Organizational Culture Audit




When we approach the implementation of an Organizational Culture Audit we should remember what is meant by Organizational Culture, which is a key element in the strategic development of Institutional Communication.

 

Organizational Culture defines all the ideas, values, needs, policies, expectations, beliefs and rules carried out by the members of an organization that create different interpretive contexts by which these members will give meaning to their everyday actions.

 

It helps as a reference and it guides corporate behavior, influencing the motivation and commitment of those who make the company, providing an idea of what the internal dynamics are like.

 

Organizational Culture provides a homogeneous conception of reality and, therefore, can reach consensus, becoming, in a sense, a self-regulating mechanism of power. As a result of the meaning given in the interpretive contexts, cultural issues emerge. These issues have a major impact on the attitudes of the members, the jargon and language used, stories, rumors and jokes told, the identification of friends and enemies, the logic applied, the vision of the future, etc.

 

Key Functions of Organizational Culture directly aim to facilitate integration, cohesion and commitment of all members inside and outside of the organization.

 

Organizational Culture Audit

 

It consists of an information matrix that helps to process and identify the different levels that form the culture of an organization. An Organizational Culture Audit will follow 8 steps that will be developed below:

 

1) Identify the Mission, Vision, Values, Signs and Symbols of the concerned Organization, present in all the discourses, channels and, tangibles and intangibles supports that should be clearly known in order to establish the initial state of the observed Organizational Culture.

 

2) Cultural Typology: to be able to analyze the organizational culture, a hypothesis based on what it is observed should be formulated.
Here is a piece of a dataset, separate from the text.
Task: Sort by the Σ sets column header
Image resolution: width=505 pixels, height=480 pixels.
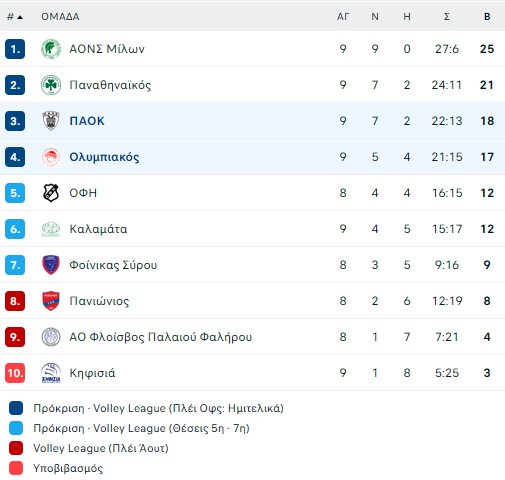Action: 447,17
One way to categorize our observations is by establishing typologies of culture, in other words, defining key variables to determine how we could classify the organization. To do so, we will work with the concept of Ideology and its different typologies: Power Culture, Role Culture, Task Culture and Person Culture, by which the organization will be adapted to the various circumstances that it has to face.

 

3) Stages of Development, according to the different stages:

 

Creation and first steps of development

Expansion

Maturity and decline

 

in which the organization is, the Organizational Culture  will play a different role

 

4) Corporate Mentality: considering the opening, closing, change and innovation variables and the established order, a matrix can be constructed. This matrix represents the degree of openness or isolation that the company has with its environment and the degree of innovation and change regarding the established order, depending on which of the four basic, commonly known cultural archetypesNarcissistic Mentality, Tribal Mentality, Exploratory Mentality or Booster Mentality, it matches.

 

5) Relationship with the Market, two typologies will be considered in this key relationship for this process:

 

Risk-Feedback Typology: Mature corporate cultures, Heroic, Process and Youth.

 

 

Morphology Product Market Typology: define the competitive intensity of each sector.

  

6) Current Cultural Model: is a matrix that allows the processing of data obtained from the analysis of organizational culture, providing the information needed to make a diagnosis and a future classification and reclassification of the various alternatives that show up in the Organizational Culture.

 

7) Cultural Intervention: is the process by which the entire organizational culture or part of it is modified in order to drive it towards a New Cultural Model (NMC) that will be defined according to the organizational strategy, dysfunctions found, functions that culture must comply with and the organization context.

 

Our intervention will take place from the different angles (visions, perspectives, attitudes, technology, human resources, regulations, rituals, traditions, beliefs, etc.) in which the analysis of the Organizational Culture Audit focuses, trying to encourage and facilitate the processes of Creation, Interpretation, Adaptation and Change so as to enable the creation of an Internal Communication Network to achieve the Cultural Change.

 

8) Monitoring and evaluation: End of the game. Once approved and implemented the intervention process in organizational culture, it is necessary to perform ongoing monitoring and periodic evaluations of that process to make the necessary and proper adjustments for a context that is constantly changing.

 

Applications: Processes of Mergers and Acquisitions, Design of Visual Identification System, Strategic Institutional Image & Communication Plan, Internal Communication Support, Cultural Change Programs, Knowledge Management.

 

References: 

 

Bartolí, A. (1992). Comunicación y organización: La organización comunicante y la comunicación organizada. Buenos Aires: Paidós.

 

Schein, E. H. (1991). Psicología de la Organización. México: Prentice-Hall.

 

Scheinsohn, D. (1997).  Más allá de la Imagen Corporativa. Buenos Aires: Macchi.